One particularly interesting source of current, pandemic-era, Greek life information comes from Inyoung Choi's article from Insider.com, College Greek life has already been stricken by coronavirus outbreaks, but canceling parties may not be enough to keep people safe. I had to laugh (you probably will too) at this quote: Campus Greek life leaders told Insider it's unlikely they can ensure "100% safety." That's a good one! Unlikely? Let's hear it for impossible! To wit:
In early July, the University of Washington announced that at least 145 of its students tested positive for the coronavirus.
The outbreak was tied to clusters of cases among Greek Life residents. The "Greek row outbreak," as it came to be known, was quickly followed by similar spikes at other universities. A week later, The University of California, Berkeley announced it saw an uptick from 23 to 47 new cases associated with "a series of recent parties connected to the CalGreek system." …
… Penn State's Interfraternity Council (IFC) also announced it will suspend social activities this month [July]. The announcement came after a student — not identified as a member of a fraternity — died from coronavirus.
… At the University of Washington, fraternity houses were open and filled with students at 50% capacity when the Greek Row outbreak was announced, [senior Erik] Johnson told Insider. The houses remain open during the summer so that students can live in the residences while partaking in internships. Many sorority members also live in these fraternity houses over the summer because sorority houses close down, according to Johnson.
Johnson himself has been living in his fraternity throughout the outbreak and continues to live there. He said he's unable to return to his parents' house because of concerns he'll put some families with medical conditions at risk …
Greek houses are professing respect for the coronavirus. They have cut back on their social agendas along with other activities and some have relegated their traditional rush period to virtual means. Of course, if you've ever seen the movie National Lampoon's Animal House, you may be wondering, as I am, how Greek members will be able to administer their rituals to pledges over the internet. Perhaps techies at leading engineering schools may be able to incorporate certain pledge habits into some form of virtual reality application.
Dartmouth College students understand the problems and risks involved with traditional Greek processes, but still have misgivings:
… Ali Silva '23 said that while she was "a little bummed out" about not being able to do in person rush, she hopes that she will be able to participate more in Greek life during her sophomore summer. She added that while she wished she could get rush "out of the way" in the fall, she understands the decision.
"It's coming up really fast for sororities, and it would probably take a lot of work to get it together in time," Silva said.
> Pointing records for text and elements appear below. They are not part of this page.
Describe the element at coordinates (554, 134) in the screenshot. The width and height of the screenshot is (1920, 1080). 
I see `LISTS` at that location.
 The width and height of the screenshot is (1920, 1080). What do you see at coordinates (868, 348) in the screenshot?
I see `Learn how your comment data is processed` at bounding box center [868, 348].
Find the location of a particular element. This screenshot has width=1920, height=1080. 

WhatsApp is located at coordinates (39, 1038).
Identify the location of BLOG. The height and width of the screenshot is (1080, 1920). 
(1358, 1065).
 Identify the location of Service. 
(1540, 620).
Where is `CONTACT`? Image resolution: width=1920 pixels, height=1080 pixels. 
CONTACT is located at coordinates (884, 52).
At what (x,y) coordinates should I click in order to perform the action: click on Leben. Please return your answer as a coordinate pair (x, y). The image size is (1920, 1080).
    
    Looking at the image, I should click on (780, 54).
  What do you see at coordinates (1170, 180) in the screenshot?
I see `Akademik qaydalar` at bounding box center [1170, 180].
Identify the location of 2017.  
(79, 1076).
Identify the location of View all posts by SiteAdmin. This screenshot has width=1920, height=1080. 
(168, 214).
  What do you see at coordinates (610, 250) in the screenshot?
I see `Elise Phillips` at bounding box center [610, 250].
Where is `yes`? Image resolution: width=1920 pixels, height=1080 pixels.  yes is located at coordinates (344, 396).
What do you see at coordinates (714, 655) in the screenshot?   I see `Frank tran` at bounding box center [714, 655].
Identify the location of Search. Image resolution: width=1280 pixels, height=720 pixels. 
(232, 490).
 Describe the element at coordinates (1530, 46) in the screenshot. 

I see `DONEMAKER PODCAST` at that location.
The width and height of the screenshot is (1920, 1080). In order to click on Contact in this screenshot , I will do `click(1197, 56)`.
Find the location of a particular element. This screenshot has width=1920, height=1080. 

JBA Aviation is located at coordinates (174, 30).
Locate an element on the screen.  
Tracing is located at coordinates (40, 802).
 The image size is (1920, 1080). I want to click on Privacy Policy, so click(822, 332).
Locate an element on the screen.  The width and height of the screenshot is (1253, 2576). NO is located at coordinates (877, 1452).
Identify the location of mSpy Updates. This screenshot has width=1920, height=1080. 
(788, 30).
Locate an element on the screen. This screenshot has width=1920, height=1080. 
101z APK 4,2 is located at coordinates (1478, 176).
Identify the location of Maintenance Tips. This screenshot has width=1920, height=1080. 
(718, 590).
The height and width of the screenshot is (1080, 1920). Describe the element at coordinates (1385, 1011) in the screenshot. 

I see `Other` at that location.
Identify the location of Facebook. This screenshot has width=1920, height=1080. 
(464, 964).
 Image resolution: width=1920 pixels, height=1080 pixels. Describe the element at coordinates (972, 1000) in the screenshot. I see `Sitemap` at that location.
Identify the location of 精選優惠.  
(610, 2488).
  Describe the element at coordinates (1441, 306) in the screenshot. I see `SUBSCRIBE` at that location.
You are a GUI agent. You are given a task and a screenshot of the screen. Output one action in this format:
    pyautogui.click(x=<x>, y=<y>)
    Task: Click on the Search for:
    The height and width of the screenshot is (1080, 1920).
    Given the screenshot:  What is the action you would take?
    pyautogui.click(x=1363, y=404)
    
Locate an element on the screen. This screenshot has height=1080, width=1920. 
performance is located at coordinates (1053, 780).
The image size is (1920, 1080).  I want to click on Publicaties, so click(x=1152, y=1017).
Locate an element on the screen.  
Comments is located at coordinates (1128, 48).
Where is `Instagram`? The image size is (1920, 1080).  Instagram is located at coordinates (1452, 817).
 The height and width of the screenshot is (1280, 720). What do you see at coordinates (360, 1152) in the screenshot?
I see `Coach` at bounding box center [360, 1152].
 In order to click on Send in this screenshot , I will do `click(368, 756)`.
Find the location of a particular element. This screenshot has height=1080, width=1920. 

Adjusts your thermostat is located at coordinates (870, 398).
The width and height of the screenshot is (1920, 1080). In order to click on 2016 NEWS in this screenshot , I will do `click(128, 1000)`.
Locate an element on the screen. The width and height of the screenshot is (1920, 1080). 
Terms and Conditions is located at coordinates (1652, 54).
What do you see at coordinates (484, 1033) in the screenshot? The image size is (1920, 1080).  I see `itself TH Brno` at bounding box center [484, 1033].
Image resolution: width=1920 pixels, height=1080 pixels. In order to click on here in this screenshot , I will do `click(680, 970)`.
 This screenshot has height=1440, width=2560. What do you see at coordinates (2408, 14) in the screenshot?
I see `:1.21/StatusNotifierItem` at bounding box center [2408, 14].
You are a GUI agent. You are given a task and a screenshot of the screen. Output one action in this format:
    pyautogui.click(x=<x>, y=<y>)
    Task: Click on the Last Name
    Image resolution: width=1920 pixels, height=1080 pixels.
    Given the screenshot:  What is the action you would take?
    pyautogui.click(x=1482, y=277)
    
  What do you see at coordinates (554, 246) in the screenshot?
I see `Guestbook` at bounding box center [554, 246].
Annie Politi '23 said that while she wished she could participate in a "normal" rush, she thinks that virtual rush will be an "uplifting experience" if everyone has an "optimistic attitude." However, she did acknowledge that virtual rush won't have the same "feeling" as an in person rush.
"It's going to be hard to replicate the feeling of going inside a house and being able to feel the atmosphere," Politi said. "However, I've had a lot of really positive virtual experiences with sisters in pre-rush events, so I'm still looking forward to rush."
The good news about in-person college, in general, right now is that some schools have isolated and largely contained COVID-19. The bad news is that other schools aren't having as much success and have either already pivoted to online-only classes or are on the brink.
All this applies directly, perhaps acutely, to campus Greek organizations. Incoming first-year students who are pondering joining a fraternity or sorority will have their decision process colored by this year's (and maybe future years') heavily modified recruiting activities.